En second lieu, d’une part, aux termes de l’article 8 de la convention européenne de sauvegarde des droits de l’homme et des libertés fondamentales : « 1° Toute personne a droit au respect de sa vie privée et familiale, de son domicile et de sa correspondance. / 2° il ne peut y avoir ingérence d’une autorité publique dans l’exercice de ce droit que pour autant que cette ingérence est prévue par la loi et qu’elle constitue une mesure qui, dans une société démocratique, est nécessaire à la sécurité nationale, à la sûreté publique, au bien-être économique du pays, à la défense de l’ordre et à la prévention des infractions pénales, à la protection de la santé ou de la morale, ou à la protection des droits et libertés d’autrui ». d’autre part, aux termes de l’article 3-1 de la convention internationale relative aux droits de l’enfant du 26 janvier 1990 : « Dans toutes les décisions qui concernent les enfants, qu’elles soient le fait d’institutions publiques ou privées de protection sociale, des tribunaux, des autorités administratives ou des organes législatifs, l’intérêt supérieur de l’enfant doit être une considération primordiale ». Il résulte de ces stipulations, qui peuvent être utilement invoquées à l’appui d’un recours pour excès de pouvoir, que, dans l’exercice de son pouvoir d’appréciation, l’autorité administrative doit accorder une attention primordiale à l’intérêt supérieur des enfants dans toutes les décisions les concernant.

Pour les mêmes motifs que ceux énoncés au point 5, la décision implicite attaquée portant refus d’abrogation des arrêtés préfectoraux des 2 février 2022, 15 septembre 2023 et 9 février 2025 n’a pas porté au droit de M. B... au respect de sa vie privée et familiale une atteinte disproportionnée au regard des motifs en vue desquels elle a été prise. Par suite, les moyens tirés de la méconnaissance des stipulations de la convention européenne de sauvegarde des droits de l'homme et des libertés fondamentales et de la convention internationale relative aux droits de l'enfant doivent être écartés.
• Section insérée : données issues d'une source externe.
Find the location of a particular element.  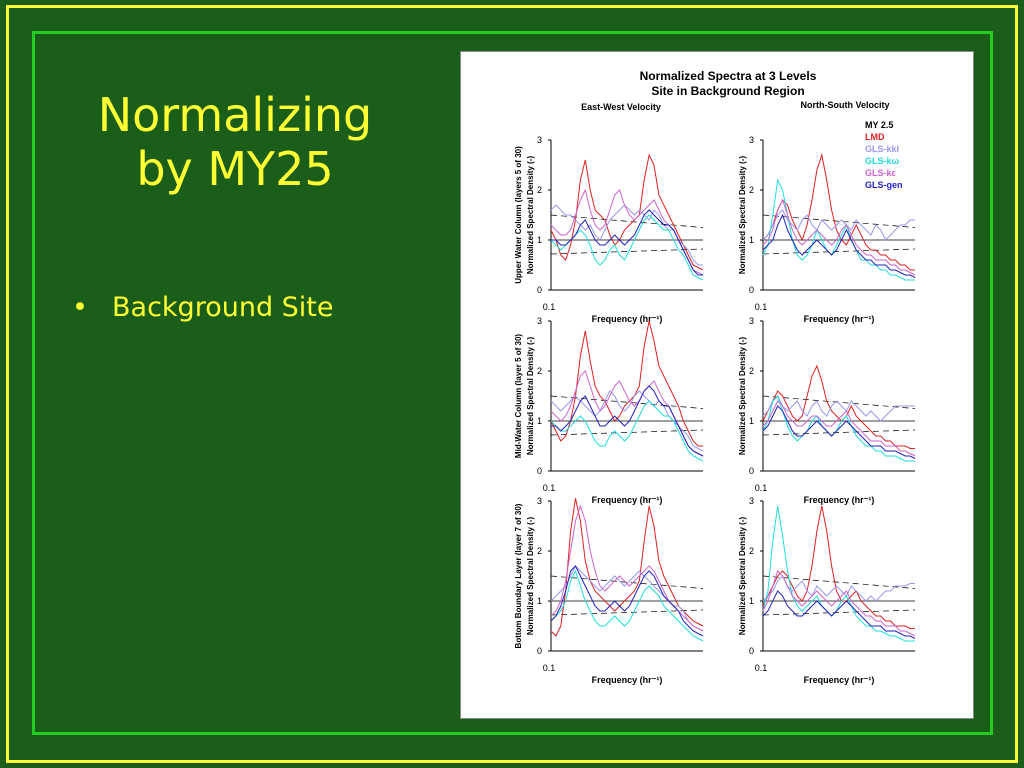

legend-entry: MY 2.5 is located at coordinates (879, 125).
Il résulte de l’ensemble de ce qui précède que les conclusions à fin d’annulation présentés par M. B... doivent être rejetées ainsi que, par voie de conséquence, ses conclusions à fin d’injonction et celles présentées au titre des dispositions combinées de l’article L. 761-1 du code de justice administrative et de l’article 37 de la loi du 10 juillet 1991.





D E C I D E :


Article 1er : M. B... est admis au bénéfice de l’aide juridictionnelle provisoire.

Article 2 : La requête de M. B... est rejetée.

Article 3 : Le présent jugement sera notifié à M. A... B... et au préfet du Puy-de-Dôme.

Rendu public par mise à disposition au greffe le 13 novembre 2025.

La magistrate désignée,




C. C...
La greffière,




A. Senoussi


La République mande et ordonne au préfet du Puy-de-Dôme en ce qui le concerne ou à tous commissaires de justice à ce requis en ce qui concerne les voies de droit commun, contre les parties privées, de pourvoir à l'exécution de la présente décision.